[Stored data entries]
*** Begin section ***

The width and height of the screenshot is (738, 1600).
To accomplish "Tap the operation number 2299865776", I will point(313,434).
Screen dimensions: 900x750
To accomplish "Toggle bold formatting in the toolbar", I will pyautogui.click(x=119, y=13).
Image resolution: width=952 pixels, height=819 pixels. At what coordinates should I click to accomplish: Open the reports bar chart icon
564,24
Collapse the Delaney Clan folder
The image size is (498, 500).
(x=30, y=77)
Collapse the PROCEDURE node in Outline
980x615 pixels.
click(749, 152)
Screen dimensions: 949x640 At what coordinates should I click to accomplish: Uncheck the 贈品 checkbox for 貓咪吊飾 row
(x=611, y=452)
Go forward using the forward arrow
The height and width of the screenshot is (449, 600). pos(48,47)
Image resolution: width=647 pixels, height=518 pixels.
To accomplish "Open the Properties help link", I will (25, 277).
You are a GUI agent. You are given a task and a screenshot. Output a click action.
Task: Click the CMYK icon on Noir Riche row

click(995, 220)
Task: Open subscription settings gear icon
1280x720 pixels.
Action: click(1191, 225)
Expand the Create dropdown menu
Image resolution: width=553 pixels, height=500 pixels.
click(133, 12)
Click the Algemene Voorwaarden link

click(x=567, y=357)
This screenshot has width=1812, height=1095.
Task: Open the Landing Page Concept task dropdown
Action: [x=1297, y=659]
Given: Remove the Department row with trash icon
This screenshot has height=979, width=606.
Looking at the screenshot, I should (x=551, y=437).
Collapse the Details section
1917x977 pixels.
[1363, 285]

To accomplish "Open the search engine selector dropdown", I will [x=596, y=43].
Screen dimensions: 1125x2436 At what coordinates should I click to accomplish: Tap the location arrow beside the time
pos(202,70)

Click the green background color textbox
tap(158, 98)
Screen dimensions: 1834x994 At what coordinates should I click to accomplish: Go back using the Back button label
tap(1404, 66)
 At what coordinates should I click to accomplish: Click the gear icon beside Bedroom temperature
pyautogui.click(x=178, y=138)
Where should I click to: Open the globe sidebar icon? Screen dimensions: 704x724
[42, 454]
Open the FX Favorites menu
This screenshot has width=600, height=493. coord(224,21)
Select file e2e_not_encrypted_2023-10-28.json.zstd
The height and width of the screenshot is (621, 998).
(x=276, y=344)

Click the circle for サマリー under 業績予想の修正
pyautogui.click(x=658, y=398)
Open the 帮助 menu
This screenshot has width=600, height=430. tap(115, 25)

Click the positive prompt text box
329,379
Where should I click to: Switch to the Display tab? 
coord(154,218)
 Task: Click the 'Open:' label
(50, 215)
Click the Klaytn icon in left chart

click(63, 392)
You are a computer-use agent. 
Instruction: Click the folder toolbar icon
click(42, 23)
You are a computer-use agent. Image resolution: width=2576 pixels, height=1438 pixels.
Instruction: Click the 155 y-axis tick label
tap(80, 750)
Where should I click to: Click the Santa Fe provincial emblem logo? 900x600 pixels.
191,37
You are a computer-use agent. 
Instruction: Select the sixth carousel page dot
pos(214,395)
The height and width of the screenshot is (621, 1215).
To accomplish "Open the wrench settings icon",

*** End section ***

Task prompt:
Reproduce the records above exactly, character for character.

Answer section:
The width and height of the screenshot is (738, 1600).
To accomplish "Tap the operation number 2299865776", I will point(313,434).
Screen dimensions: 900x750
To accomplish "Toggle bold formatting in the toolbar", I will pyautogui.click(x=119, y=13).
Image resolution: width=952 pixels, height=819 pixels. At what coordinates should I click to accomplish: Open the reports bar chart icon
564,24
Collapse the Delaney Clan folder
The image size is (498, 500).
(x=30, y=77)
Collapse the PROCEDURE node in Outline
980x615 pixels.
click(749, 152)
Screen dimensions: 949x640 At what coordinates should I click to accomplish: Uncheck the 贈品 checkbox for 貓咪吊飾 row
(x=611, y=452)
Go forward using the forward arrow
The height and width of the screenshot is (449, 600). pos(48,47)
Image resolution: width=647 pixels, height=518 pixels.
To accomplish "Open the Properties help link", I will (25, 277).
You are a GUI agent. You are given a task and a screenshot. Output a click action.
Task: Click the CMYK icon on Noir Riche row

click(995, 220)
Task: Open subscription settings gear icon
1280x720 pixels.
Action: click(1191, 225)
Expand the Create dropdown menu
Image resolution: width=553 pixels, height=500 pixels.
click(133, 12)
Click the Algemene Voorwaarden link

click(x=567, y=357)
This screenshot has width=1812, height=1095.
Task: Open the Landing Page Concept task dropdown
Action: [x=1297, y=659]
Given: Remove the Department row with trash icon
This screenshot has height=979, width=606.
Looking at the screenshot, I should (x=551, y=437).
Collapse the Details section
1917x977 pixels.
[1363, 285]

To accomplish "Open the search engine selector dropdown", I will [x=596, y=43].
Screen dimensions: 1125x2436 At what coordinates should I click to accomplish: Tap the location arrow beside the time
pos(202,70)

Click the green background color textbox
tap(158, 98)
Screen dimensions: 1834x994 At what coordinates should I click to accomplish: Go back using the Back button label
tap(1404, 66)
 At what coordinates should I click to accomplish: Click the gear icon beside Bedroom temperature
pyautogui.click(x=178, y=138)
Where should I click to: Open the globe sidebar icon? Screen dimensions: 704x724
[42, 454]
Open the FX Favorites menu
This screenshot has width=600, height=493. coord(224,21)
Select file e2e_not_encrypted_2023-10-28.json.zstd
The height and width of the screenshot is (621, 998).
(x=276, y=344)

Click the circle for サマリー under 業績予想の修正
pyautogui.click(x=658, y=398)
Open the 帮助 menu
This screenshot has width=600, height=430. tap(115, 25)

Click the positive prompt text box
329,379
Where should I click to: Switch to the Display tab? 
coord(154,218)
 Task: Click the 'Open:' label
(50, 215)
Click the Klaytn icon in left chart

click(63, 392)
You are a computer-use agent. 
Instruction: Click the folder toolbar icon
click(42, 23)
You are a computer-use agent. Image resolution: width=2576 pixels, height=1438 pixels.
Instruction: Click the 155 y-axis tick label
tap(80, 750)
Where should I click to: Click the Santa Fe provincial emblem logo? 900x600 pixels.
191,37
You are a computer-use agent. 
Instruction: Select the sixth carousel page dot
pos(214,395)
The height and width of the screenshot is (621, 1215).
To accomplish "Open the wrench settings icon",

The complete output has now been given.